**TASK REQUIREMENTS**:
Each line from the top of the listing down to and including the line with "статьи (289, 2558)" must be duplicated exactly; pictures are to be skipped.

◇ ◇ ◇ ◇ ◇

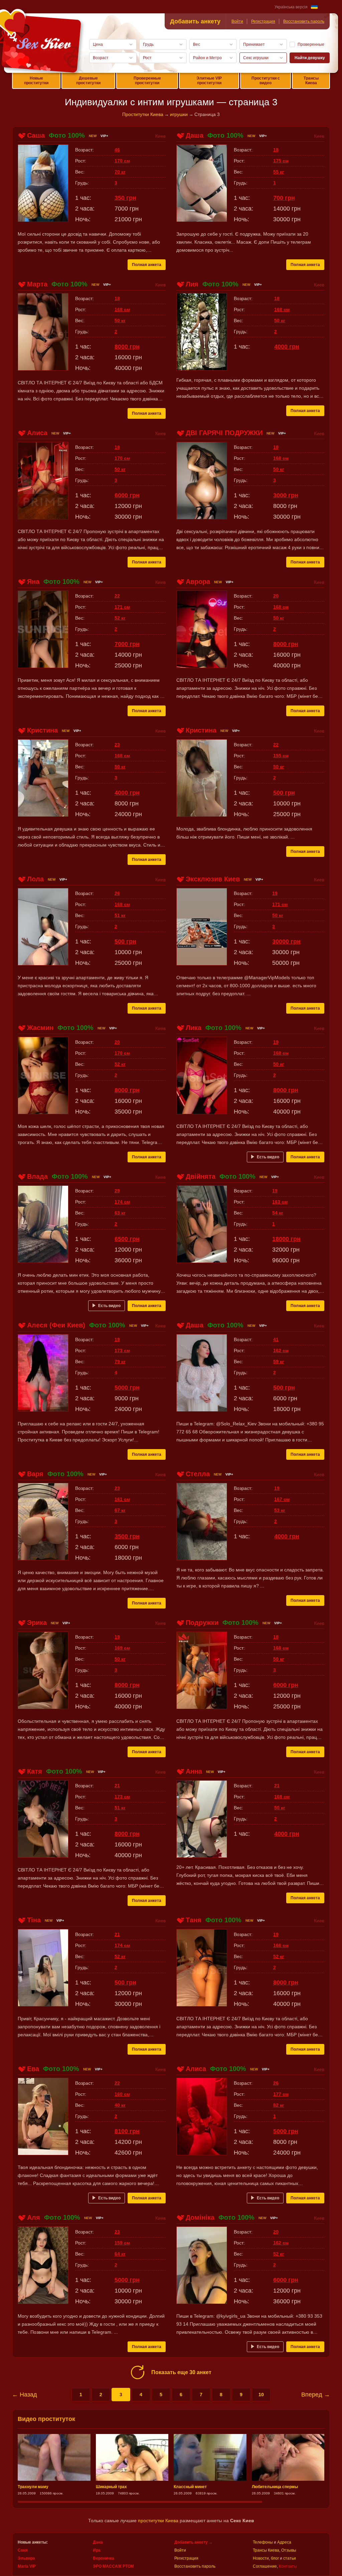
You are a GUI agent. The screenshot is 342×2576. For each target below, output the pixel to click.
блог (275, 2558)
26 (117, 893)
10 (261, 2394)
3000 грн (285, 495)
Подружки (202, 1622)
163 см (280, 1201)
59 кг (278, 1361)
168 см (122, 309)
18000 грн (286, 1239)
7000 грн (127, 644)
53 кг (279, 1510)
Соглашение (265, 2566)
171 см (122, 607)
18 (276, 149)
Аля (33, 2217)
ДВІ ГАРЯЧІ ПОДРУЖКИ (224, 432)
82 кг (278, 2105)
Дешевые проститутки (88, 80)
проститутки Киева (158, 2520)
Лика (193, 1027)
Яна (33, 581)
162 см (281, 1350)
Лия (192, 284)
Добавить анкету (195, 21)
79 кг (120, 1361)
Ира (97, 2550)
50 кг (120, 320)
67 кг (120, 1510)
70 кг (120, 171)
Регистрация (263, 21)
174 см (122, 1201)
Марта (37, 284)
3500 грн (127, 1536)
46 (117, 149)
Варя (35, 1473)
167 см (282, 1499)
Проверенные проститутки (147, 80)
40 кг (120, 2105)
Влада (37, 1176)
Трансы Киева (311, 80)
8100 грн (127, 2131)
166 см (281, 1945)
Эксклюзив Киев (213, 879)
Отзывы (288, 2550)
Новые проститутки (36, 80)
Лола (35, 879)
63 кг (120, 1212)
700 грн (284, 198)
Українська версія (291, 7)
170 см (122, 160)
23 (117, 744)
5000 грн (127, 1387)
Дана (98, 2542)
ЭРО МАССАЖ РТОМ (113, 2566)
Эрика (37, 1622)
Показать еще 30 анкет (181, 2372)
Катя (34, 1771)
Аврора (198, 581)
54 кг (277, 1212)
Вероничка (103, 2558)
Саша (36, 135)
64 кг (120, 2254)
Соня (23, 2550)
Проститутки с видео (265, 80)
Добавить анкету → (193, 2542)
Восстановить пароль (303, 21)
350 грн (125, 198)
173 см (122, 1350)
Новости (261, 2558)
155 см (281, 755)
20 (276, 596)
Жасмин (40, 1027)
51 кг (120, 915)
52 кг (120, 618)
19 (275, 893)
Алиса (37, 432)
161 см (122, 1499)
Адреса (284, 2542)
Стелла (198, 1473)
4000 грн (286, 346)
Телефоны (263, 2542)
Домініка (200, 2217)
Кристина (42, 730)
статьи (289, 2558)
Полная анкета (146, 264)
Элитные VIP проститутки (209, 80)
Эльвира (26, 2558)
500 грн (284, 792)
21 (117, 1785)
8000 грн (127, 346)
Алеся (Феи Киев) (56, 1325)
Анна (194, 1771)
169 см (122, 1648)
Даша (194, 135)
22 (117, 596)
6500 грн (127, 1239)
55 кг (278, 171)
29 (117, 1190)
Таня (193, 1920)
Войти (237, 21)
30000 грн (286, 941)
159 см (122, 2242)
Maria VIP (27, 2566)
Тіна (34, 1920)
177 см (281, 2094)
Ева (33, 2068)
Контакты (288, 2566)
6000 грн (127, 495)
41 (276, 1339)
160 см (122, 2094)
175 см (281, 160)
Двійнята (200, 1176)
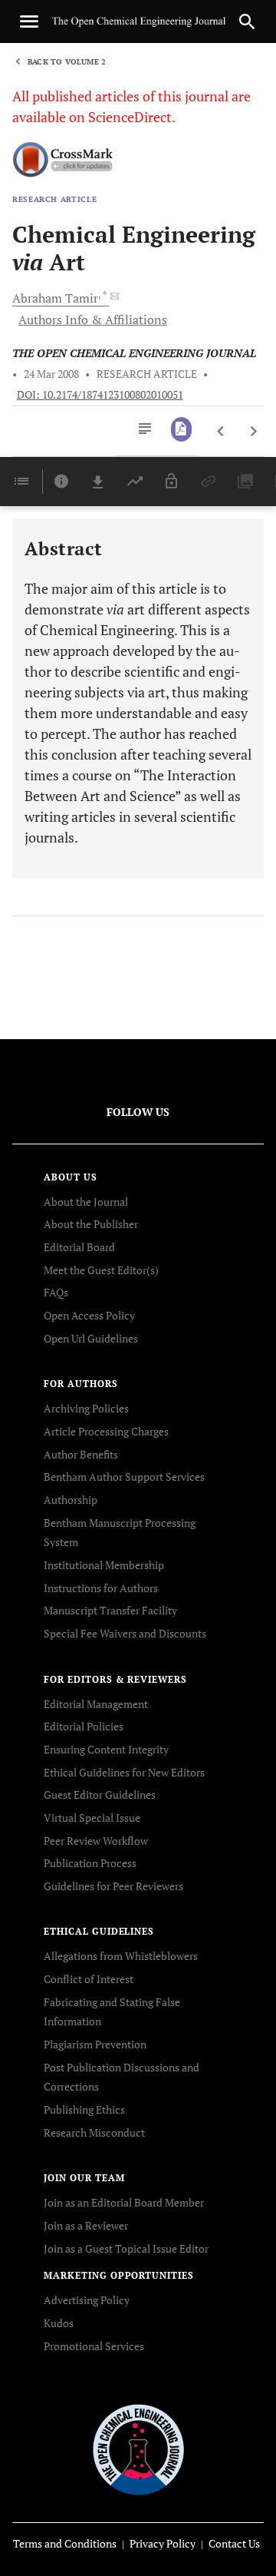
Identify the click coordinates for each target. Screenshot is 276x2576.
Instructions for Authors (101, 1588)
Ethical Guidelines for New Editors (124, 1772)
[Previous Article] (221, 431)
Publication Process (90, 1863)
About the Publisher (91, 1224)
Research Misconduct (94, 2132)
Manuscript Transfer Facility (110, 1610)
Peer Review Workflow (96, 1840)
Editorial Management (96, 1704)
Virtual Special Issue (92, 1817)
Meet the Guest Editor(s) (101, 1270)
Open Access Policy (89, 1315)
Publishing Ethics (84, 2109)
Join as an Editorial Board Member (124, 2202)
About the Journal (86, 1201)
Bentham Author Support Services (124, 1476)
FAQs (56, 1292)
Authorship (70, 1499)
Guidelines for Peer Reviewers (113, 1886)
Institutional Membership (104, 1565)
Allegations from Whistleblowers (121, 1956)
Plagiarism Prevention (95, 2044)
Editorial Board (79, 1247)
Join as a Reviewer (86, 2225)
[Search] (247, 21)
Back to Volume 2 (67, 62)
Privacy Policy (163, 2543)
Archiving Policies (86, 1408)
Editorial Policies (83, 1726)
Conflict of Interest (88, 1979)
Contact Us (234, 2543)
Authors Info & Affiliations (92, 319)
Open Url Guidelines (91, 1338)
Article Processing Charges (106, 1431)
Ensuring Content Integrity (106, 1749)
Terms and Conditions (65, 2543)
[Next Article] (253, 431)
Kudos (59, 2323)
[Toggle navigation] (29, 21)
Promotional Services (94, 2346)
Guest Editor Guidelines (100, 1794)
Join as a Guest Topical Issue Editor (126, 2248)
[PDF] (181, 429)
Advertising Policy (87, 2300)
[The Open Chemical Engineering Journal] (138, 2449)
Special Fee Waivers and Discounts (125, 1633)
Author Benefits (81, 1454)
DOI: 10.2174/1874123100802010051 (100, 395)
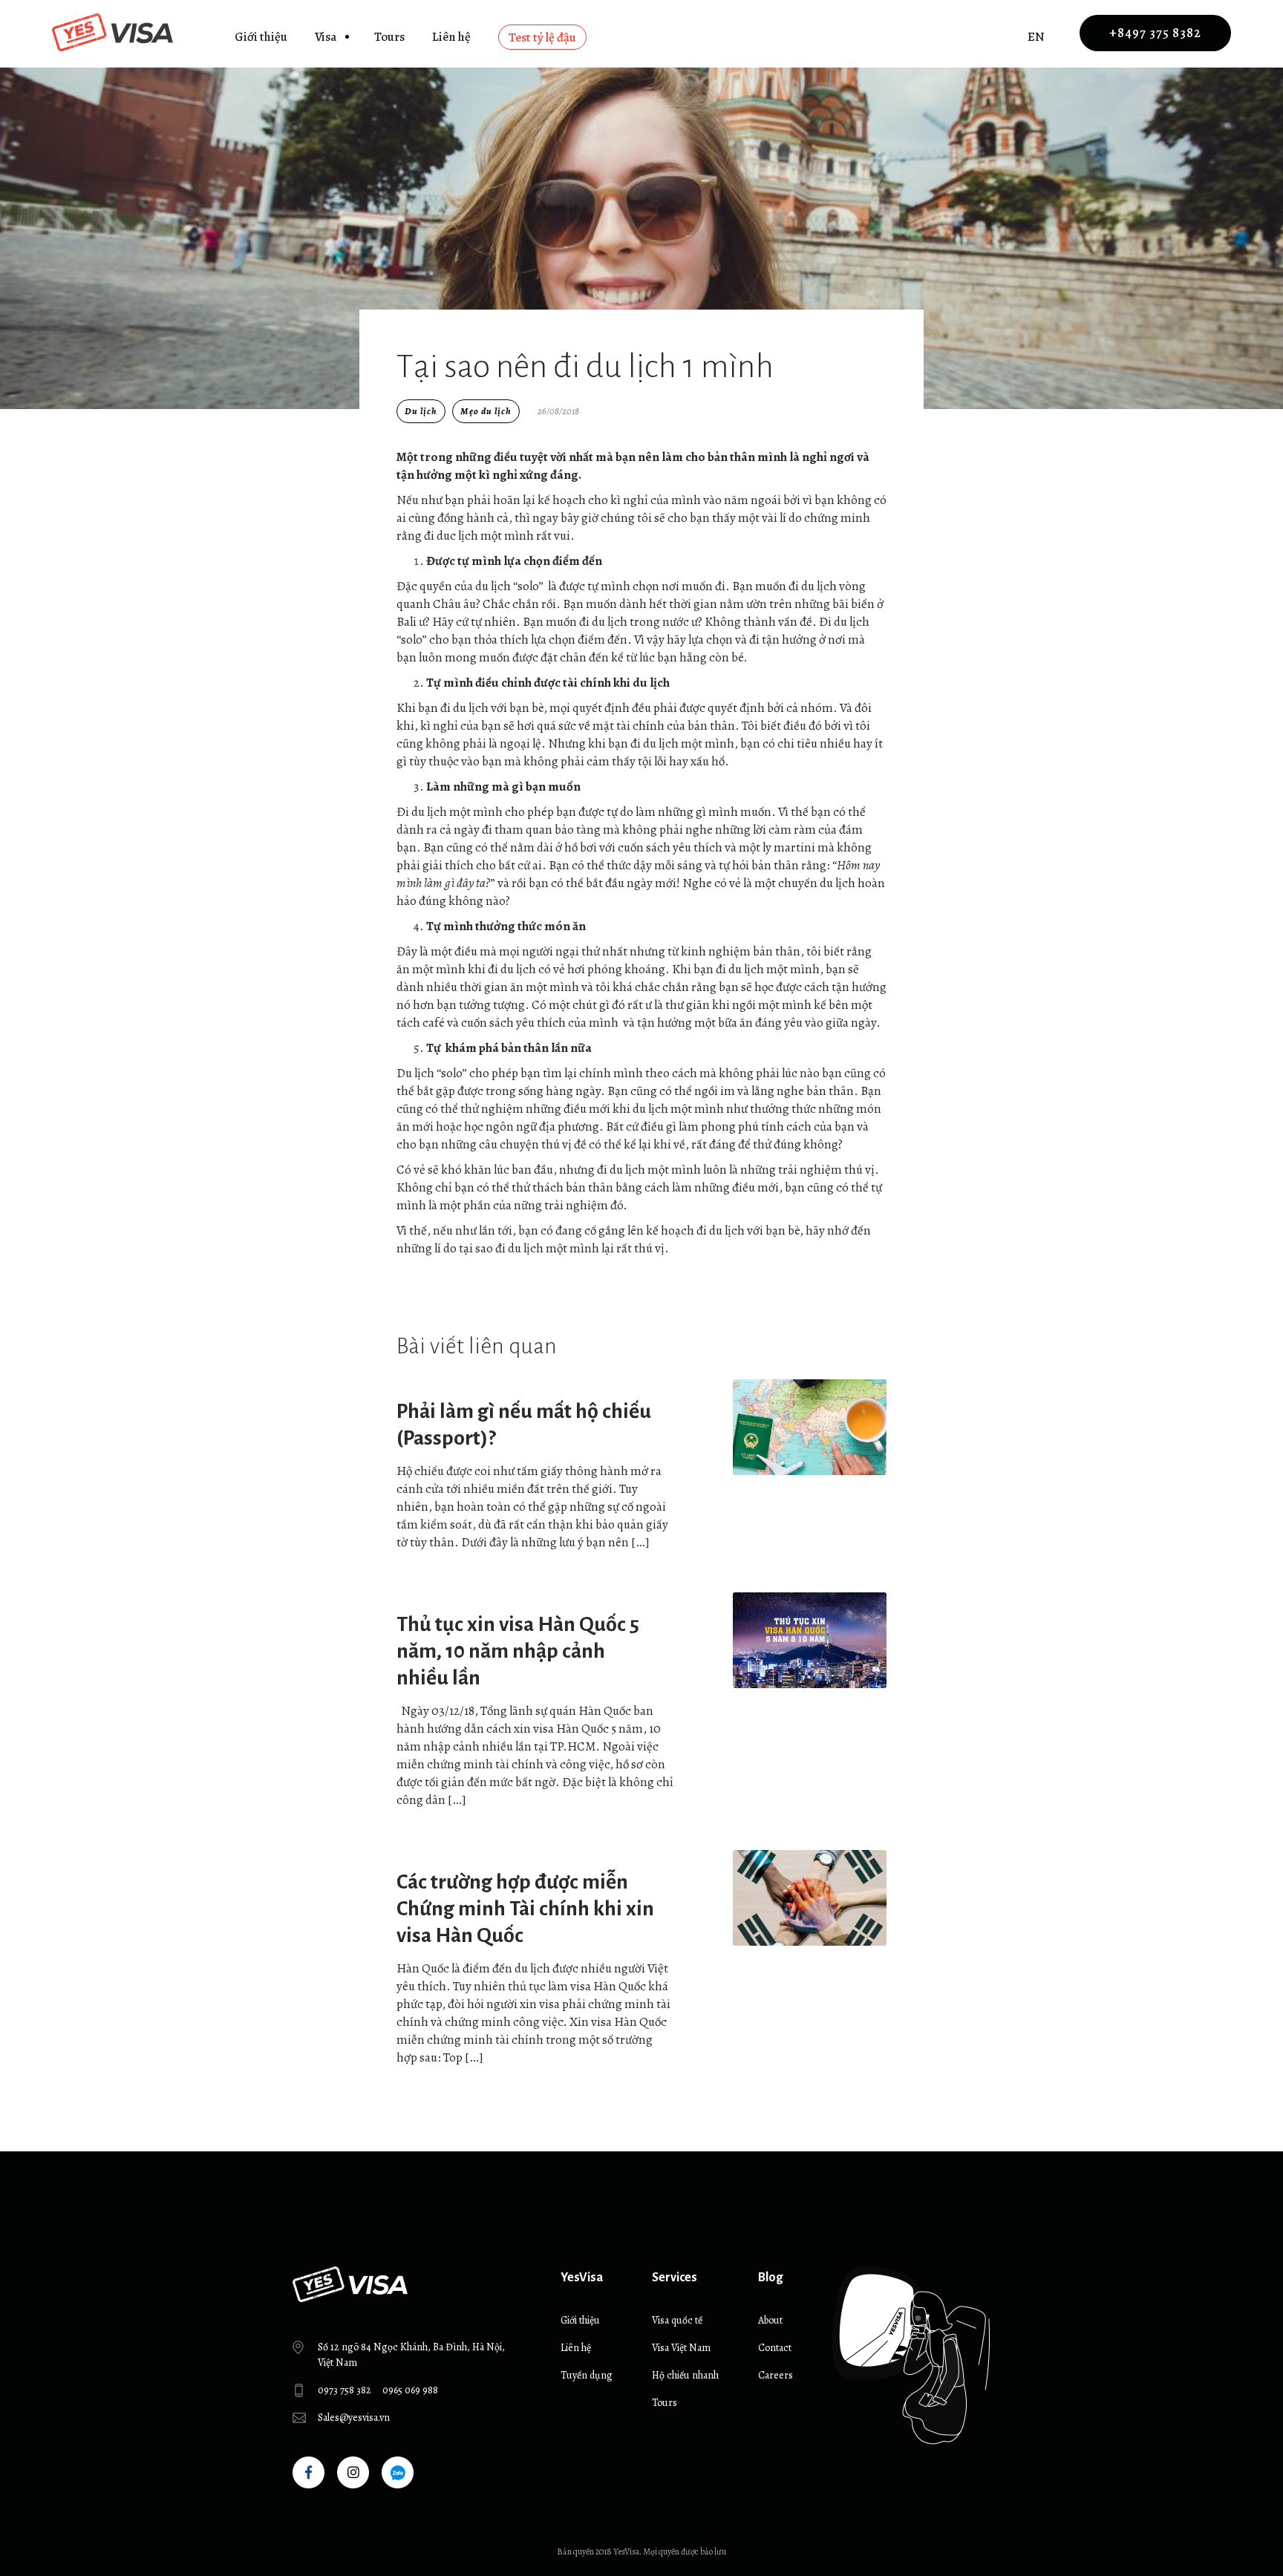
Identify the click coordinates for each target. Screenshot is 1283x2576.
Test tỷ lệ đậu (542, 37)
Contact (774, 2348)
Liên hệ (451, 36)
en (1036, 36)
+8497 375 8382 (1155, 33)
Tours (389, 36)
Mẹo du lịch (486, 411)
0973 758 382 (344, 2390)
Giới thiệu (261, 36)
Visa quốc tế (677, 2320)
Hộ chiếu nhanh (685, 2375)
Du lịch (421, 411)
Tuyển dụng (587, 2375)
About (770, 2320)
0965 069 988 (410, 2390)
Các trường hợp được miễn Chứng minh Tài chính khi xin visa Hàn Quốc (525, 1908)
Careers (775, 2375)
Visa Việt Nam (681, 2348)
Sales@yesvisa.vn (354, 2417)
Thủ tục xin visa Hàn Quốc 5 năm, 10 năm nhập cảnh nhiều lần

◇ ◇ ◇ ◇ ◇

**OUTPUT**:
You are a GUI agent. The screenshot is 342×2576. For each target below, output the pixel to click.
блог (275, 2558)
26 (117, 893)
10 (261, 2394)
3000 грн (285, 495)
Подружки (202, 1622)
163 см (280, 1201)
59 кг (278, 1361)
168 см (122, 309)
18000 грн (286, 1239)
7000 грн (127, 644)
53 кг (279, 1510)
Соглашение (265, 2566)
171 см (122, 607)
18 (276, 149)
Аля (33, 2217)
ДВІ ГАРЯЧІ ПОДРУЖКИ (224, 432)
82 кг (278, 2105)
Дешевые проститутки (88, 80)
проститутки Киева (158, 2520)
Лика (193, 1027)
Яна (33, 581)
162 см (281, 1350)
Лия (192, 284)
Добавить анкету (195, 21)
79 кг (120, 1361)
Ира (97, 2550)
50 кг (120, 320)
67 кг (120, 1510)
70 кг (120, 171)
Регистрация (263, 21)
174 см (122, 1201)
Марта (37, 284)
3500 грн (127, 1536)
46 (117, 149)
Варя (35, 1473)
167 см (282, 1499)
Проверенные проститутки (147, 80)
40 кг (120, 2105)
Влада (37, 1176)
Трансы Киева (311, 80)
8100 грн (127, 2131)
166 см (281, 1945)
Эксклюзив Киев (213, 879)
Отзывы (288, 2550)
Новые проститутки (36, 80)
Лола (35, 879)
63 кг (120, 1212)
700 грн (284, 198)
Українська версія (291, 7)
170 см (122, 160)
23 (117, 744)
5000 грн (127, 1387)
Дана (98, 2542)
ЭРО МАССАЖ РТОМ (113, 2566)
Эрика (37, 1622)
Показать еще 30 анкет (181, 2372)
Катя (34, 1771)
Аврора (198, 581)
54 кг (277, 1212)
Вероничка (103, 2558)
Саша (36, 135)
64 кг (120, 2254)
Соня (23, 2550)
Проститутки с видео (265, 80)
Добавить анкету → (193, 2542)
Восстановить пароль (303, 21)
350 грн (125, 198)
173 см (122, 1350)
Новости (261, 2558)
155 см (281, 755)
20 (276, 596)
Жасмин (40, 1027)
51 кг (120, 915)
52 кг (120, 618)
19 (275, 893)
Алиса (37, 432)
161 см (122, 1499)
Адреса (284, 2542)
Стелла (198, 1473)
4000 грн (286, 346)
Телефоны (263, 2542)
Домініка (200, 2217)
Кристина (42, 730)
статьи (289, 2558)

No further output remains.